▸ Set task:
Shift every coordinate in the answers of the following material up by 141, and write all the lines again with their requests included. Leave the pictures out.

▸ Information supplied:

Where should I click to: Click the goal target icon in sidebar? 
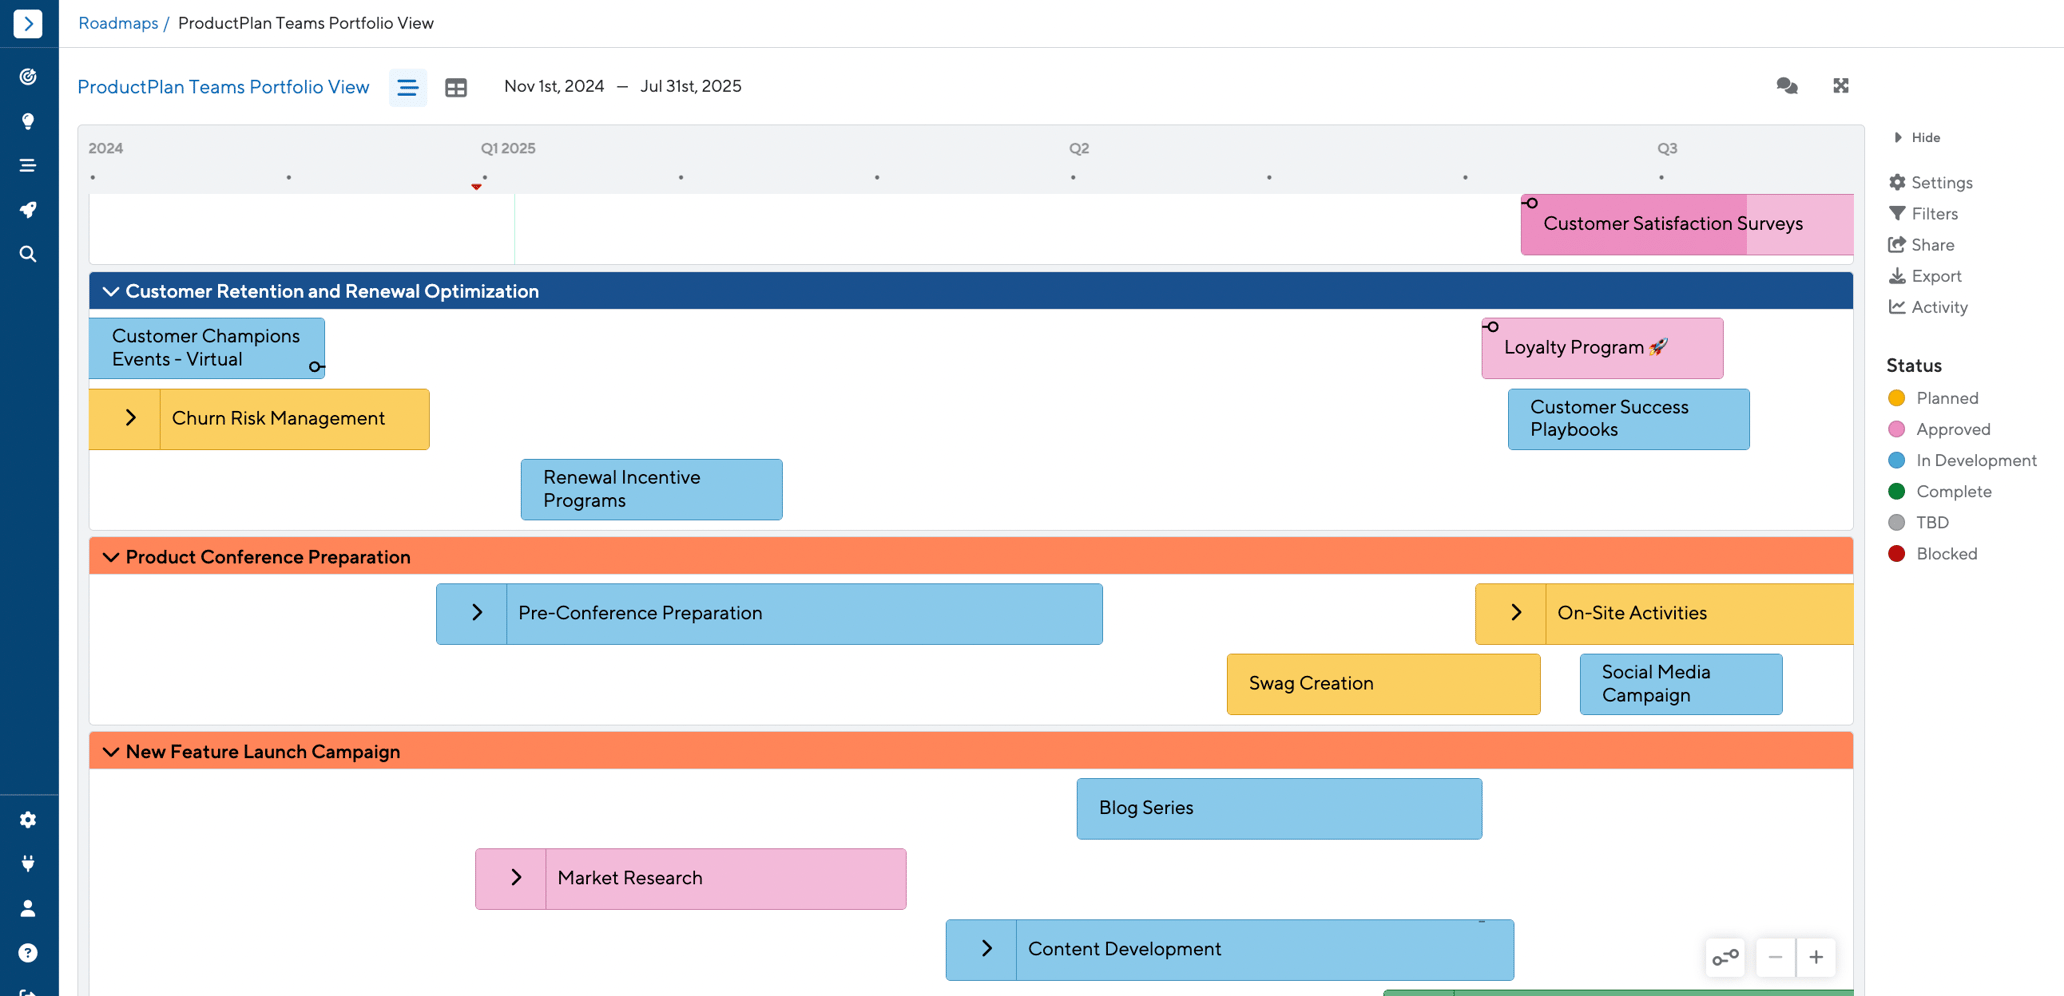click(x=28, y=76)
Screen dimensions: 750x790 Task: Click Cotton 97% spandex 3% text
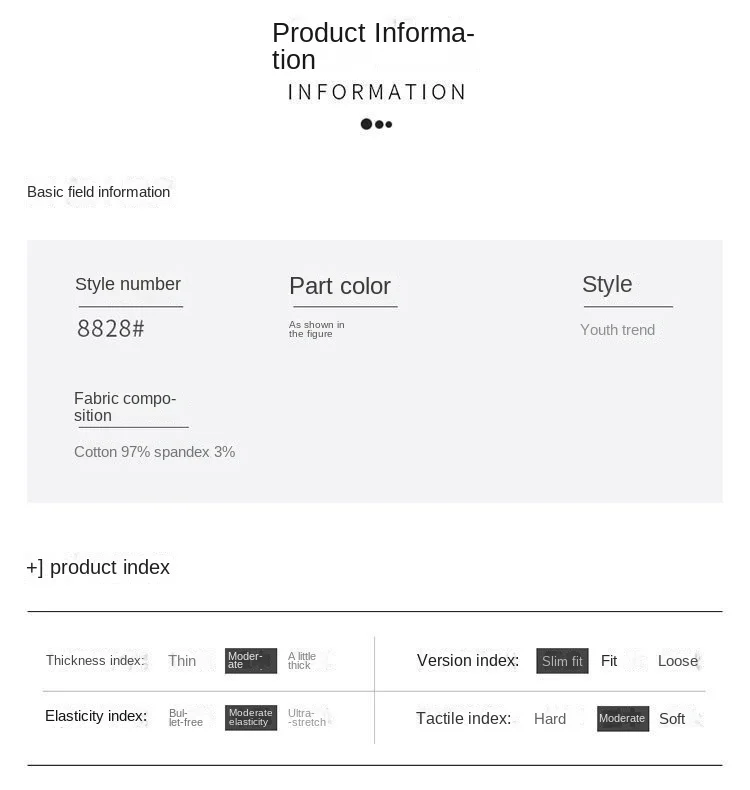[155, 452]
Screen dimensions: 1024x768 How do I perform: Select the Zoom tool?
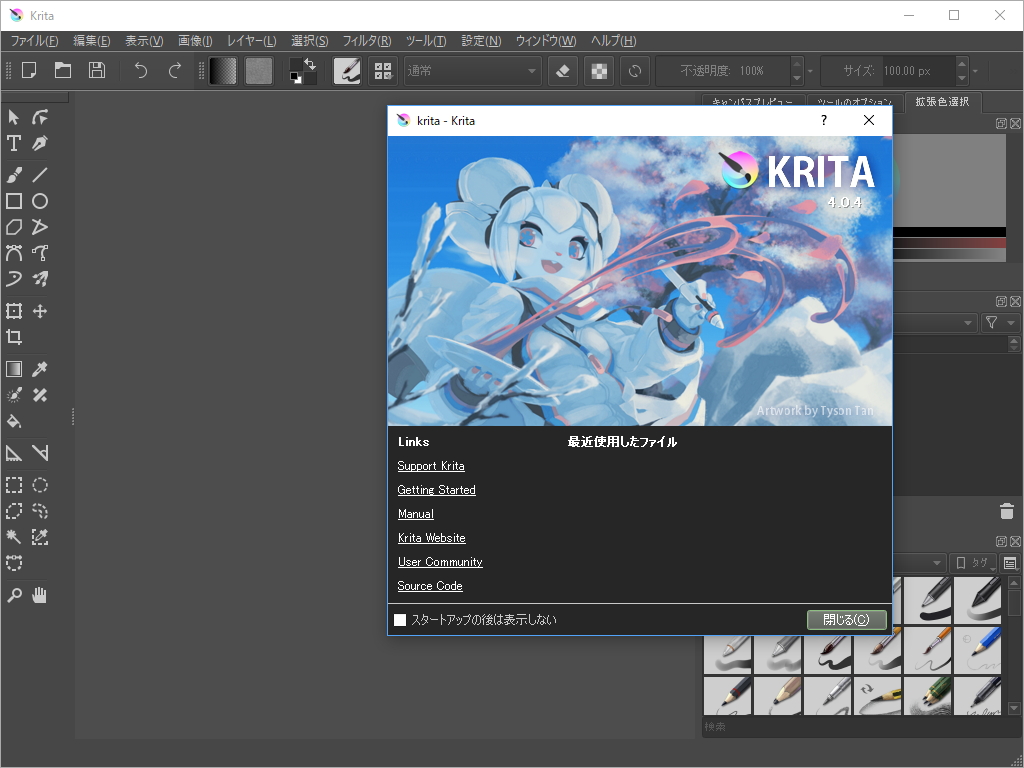[13, 595]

▸ Task answer:
Where should I click to: Click the goal target icon in sidebar? 
click(x=169, y=217)
Screen dimensions: 750x790 Task: Click Cotton 97% spandex 3% text
[296, 593]
Screen dimensions: 1024x768 How do I perform: Select the Zoom tool?
[154, 736]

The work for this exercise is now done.